BACKGROUND: Cardiac fibrosis is a core pathological process associated with heart failure. The recruitment and differentiation of primitive fibroblast precursor cells of bone marrow origin play a critical role in pathological interstitial cardiac fibrosis. The K(C) (a)3.1 channels are expressed in both ventricular fibroblasts and circulating mononuclear cells in rats and are upregulated by angiotensin II. We hypothesized that K(C) (a)3.1 channels mediate the inflammatory microenvironment in the heart, promoting the infiltrated bone marrow–derived circulating mononuclear cells to differentiate into myofibroblasts, leading to myocardial fibrosis.

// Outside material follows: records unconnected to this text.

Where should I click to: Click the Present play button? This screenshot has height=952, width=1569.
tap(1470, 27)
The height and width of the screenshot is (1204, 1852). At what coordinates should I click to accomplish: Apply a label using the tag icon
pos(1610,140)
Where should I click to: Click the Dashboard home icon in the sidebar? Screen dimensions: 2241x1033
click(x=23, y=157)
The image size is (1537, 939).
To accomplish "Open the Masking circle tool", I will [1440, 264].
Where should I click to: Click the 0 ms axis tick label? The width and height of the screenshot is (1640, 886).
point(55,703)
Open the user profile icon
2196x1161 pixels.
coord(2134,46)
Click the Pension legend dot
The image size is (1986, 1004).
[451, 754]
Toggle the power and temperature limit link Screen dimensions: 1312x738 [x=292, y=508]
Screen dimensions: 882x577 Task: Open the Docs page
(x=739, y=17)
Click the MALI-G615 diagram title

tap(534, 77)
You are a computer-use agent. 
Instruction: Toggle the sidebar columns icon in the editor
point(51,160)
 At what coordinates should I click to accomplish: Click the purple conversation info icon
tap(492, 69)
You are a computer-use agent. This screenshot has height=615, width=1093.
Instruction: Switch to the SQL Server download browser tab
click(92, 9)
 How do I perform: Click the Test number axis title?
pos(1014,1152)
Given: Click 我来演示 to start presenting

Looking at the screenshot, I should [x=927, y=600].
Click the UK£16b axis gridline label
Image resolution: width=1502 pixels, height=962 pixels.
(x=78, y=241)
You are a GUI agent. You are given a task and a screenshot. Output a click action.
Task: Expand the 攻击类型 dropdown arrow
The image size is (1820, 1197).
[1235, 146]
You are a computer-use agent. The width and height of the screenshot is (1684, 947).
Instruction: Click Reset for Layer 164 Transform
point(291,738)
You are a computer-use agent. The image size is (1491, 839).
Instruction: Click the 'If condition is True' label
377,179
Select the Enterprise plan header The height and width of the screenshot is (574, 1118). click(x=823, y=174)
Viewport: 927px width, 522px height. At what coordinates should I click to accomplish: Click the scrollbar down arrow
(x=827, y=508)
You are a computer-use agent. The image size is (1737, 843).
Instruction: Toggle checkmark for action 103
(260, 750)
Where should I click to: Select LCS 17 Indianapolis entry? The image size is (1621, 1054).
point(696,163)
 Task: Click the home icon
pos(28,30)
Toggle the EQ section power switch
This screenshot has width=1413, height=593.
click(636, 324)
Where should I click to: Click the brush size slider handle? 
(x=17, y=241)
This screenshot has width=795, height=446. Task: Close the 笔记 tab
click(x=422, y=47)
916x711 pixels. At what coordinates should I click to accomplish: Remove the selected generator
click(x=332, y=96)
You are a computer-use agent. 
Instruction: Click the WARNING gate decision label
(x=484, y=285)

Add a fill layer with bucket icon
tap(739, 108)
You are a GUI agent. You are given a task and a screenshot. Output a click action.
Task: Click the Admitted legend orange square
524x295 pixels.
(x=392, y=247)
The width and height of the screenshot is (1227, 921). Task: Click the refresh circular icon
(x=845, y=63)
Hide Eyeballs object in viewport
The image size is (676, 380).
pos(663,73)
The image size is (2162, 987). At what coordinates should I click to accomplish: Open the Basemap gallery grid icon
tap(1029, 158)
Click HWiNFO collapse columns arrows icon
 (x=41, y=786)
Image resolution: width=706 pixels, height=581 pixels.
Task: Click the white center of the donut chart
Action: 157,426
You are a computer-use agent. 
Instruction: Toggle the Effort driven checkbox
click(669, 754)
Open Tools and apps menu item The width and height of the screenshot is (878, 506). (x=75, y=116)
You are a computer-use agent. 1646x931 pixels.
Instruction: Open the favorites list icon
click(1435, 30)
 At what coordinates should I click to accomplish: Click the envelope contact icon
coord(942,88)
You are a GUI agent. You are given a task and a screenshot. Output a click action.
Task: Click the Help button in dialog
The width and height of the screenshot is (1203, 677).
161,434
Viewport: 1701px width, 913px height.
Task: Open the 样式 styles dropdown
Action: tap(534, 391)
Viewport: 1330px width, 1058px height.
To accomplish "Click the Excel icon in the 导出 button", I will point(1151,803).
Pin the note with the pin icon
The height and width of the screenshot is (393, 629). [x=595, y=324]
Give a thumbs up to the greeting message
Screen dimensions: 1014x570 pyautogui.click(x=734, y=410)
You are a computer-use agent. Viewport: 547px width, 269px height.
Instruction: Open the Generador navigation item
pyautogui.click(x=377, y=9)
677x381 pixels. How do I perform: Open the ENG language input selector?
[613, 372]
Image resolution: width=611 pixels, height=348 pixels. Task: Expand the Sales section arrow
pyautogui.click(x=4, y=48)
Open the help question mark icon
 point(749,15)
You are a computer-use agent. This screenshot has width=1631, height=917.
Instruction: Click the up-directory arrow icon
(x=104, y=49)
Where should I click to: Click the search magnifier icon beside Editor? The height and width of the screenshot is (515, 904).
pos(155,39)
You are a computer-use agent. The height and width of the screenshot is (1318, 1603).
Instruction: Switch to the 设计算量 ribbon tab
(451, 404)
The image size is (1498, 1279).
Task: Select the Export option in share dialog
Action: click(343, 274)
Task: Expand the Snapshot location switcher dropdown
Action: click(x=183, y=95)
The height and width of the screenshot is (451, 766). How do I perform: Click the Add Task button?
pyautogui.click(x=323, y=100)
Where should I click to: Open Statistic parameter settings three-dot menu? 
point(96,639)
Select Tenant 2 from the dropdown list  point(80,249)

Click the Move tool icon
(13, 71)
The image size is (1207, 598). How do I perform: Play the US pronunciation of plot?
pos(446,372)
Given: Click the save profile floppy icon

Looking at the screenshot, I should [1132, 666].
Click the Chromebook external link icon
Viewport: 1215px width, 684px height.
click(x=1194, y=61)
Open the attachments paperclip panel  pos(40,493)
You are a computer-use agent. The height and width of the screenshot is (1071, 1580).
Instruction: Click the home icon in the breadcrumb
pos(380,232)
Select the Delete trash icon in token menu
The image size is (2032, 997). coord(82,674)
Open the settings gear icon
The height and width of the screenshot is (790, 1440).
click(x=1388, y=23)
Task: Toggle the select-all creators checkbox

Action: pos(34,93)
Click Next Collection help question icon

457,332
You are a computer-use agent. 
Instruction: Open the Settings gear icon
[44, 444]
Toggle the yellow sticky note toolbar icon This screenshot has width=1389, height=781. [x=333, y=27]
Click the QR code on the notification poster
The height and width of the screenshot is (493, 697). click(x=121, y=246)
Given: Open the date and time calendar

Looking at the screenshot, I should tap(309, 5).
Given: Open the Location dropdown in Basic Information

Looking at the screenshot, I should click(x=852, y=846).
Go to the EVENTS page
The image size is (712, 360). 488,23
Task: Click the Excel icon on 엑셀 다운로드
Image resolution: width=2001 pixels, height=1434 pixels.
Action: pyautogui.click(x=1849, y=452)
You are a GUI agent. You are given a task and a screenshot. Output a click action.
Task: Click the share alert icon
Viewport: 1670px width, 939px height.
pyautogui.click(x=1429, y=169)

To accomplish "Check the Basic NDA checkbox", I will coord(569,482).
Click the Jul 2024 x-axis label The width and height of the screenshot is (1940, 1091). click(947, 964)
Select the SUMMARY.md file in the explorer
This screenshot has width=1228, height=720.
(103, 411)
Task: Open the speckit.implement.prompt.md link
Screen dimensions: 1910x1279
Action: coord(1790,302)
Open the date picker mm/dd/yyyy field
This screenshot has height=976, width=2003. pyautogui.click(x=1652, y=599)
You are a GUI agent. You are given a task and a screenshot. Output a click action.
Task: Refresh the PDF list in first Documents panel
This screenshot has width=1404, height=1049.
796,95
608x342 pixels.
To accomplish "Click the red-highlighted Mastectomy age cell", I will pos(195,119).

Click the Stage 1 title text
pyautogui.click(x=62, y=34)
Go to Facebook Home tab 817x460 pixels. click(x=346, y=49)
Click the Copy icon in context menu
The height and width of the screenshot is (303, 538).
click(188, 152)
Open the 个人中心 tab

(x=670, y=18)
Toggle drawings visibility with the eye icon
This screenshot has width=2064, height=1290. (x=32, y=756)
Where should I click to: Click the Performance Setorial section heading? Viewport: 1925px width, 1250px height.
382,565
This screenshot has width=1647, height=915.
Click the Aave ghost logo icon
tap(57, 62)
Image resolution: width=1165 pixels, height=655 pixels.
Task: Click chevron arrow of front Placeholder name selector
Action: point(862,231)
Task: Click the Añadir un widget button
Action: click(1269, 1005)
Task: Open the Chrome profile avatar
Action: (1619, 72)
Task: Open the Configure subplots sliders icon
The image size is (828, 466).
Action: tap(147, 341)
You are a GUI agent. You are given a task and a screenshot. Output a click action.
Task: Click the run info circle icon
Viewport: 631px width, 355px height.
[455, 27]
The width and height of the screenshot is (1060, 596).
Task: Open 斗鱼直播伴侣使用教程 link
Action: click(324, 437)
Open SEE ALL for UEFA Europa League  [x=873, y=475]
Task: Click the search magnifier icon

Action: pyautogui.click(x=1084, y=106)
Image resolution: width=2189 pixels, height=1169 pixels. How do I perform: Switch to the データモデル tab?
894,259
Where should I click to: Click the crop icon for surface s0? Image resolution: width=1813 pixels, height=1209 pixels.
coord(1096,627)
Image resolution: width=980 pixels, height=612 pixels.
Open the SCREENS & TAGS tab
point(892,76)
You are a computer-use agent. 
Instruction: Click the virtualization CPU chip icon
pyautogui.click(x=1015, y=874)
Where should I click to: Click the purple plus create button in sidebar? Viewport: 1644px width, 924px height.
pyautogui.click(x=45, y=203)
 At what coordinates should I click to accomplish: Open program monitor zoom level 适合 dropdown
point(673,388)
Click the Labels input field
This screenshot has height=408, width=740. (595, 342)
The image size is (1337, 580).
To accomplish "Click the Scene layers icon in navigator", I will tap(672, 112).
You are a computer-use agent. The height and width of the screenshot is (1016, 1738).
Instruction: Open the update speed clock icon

METHODS AND RESULTS: We established a cardiac fibrosis model in rats by infusing angiotensin II to evaluate the impact of the specific K(C) (a)3.1 channel blocker TRAM‐34 on cardiac fibrosis. At the same time, mouse CD4(+) T cells and rat circulating mononuclear cells were separated to investigate the underlying mechanism of the TRAM‐34 anti–cardiac fibrosis effect. TRAM‐34 significantly attenuated cardiac fibrosis and the inflammatory reaction and reduced the number of fibroblast precursor cells and myofibroblasts. Inhibition of K(C) (a)3.1 channels suppressed angiotensin II–stimulated expression and secretion of interleukin‐4 and interleukin‐13 in CD4(+) T cells and interleukin‐4– or interleukin‐13–induced differentiation of monocytes into fibrocytes. CONCLUSIONS: K(C) (a)3.1 channels facilitate myocardial inflammation and the differentiation of bone marrow‐derived monocytes into myofibroblasts in cardiac fibrosis caused by angiotensin II infusion.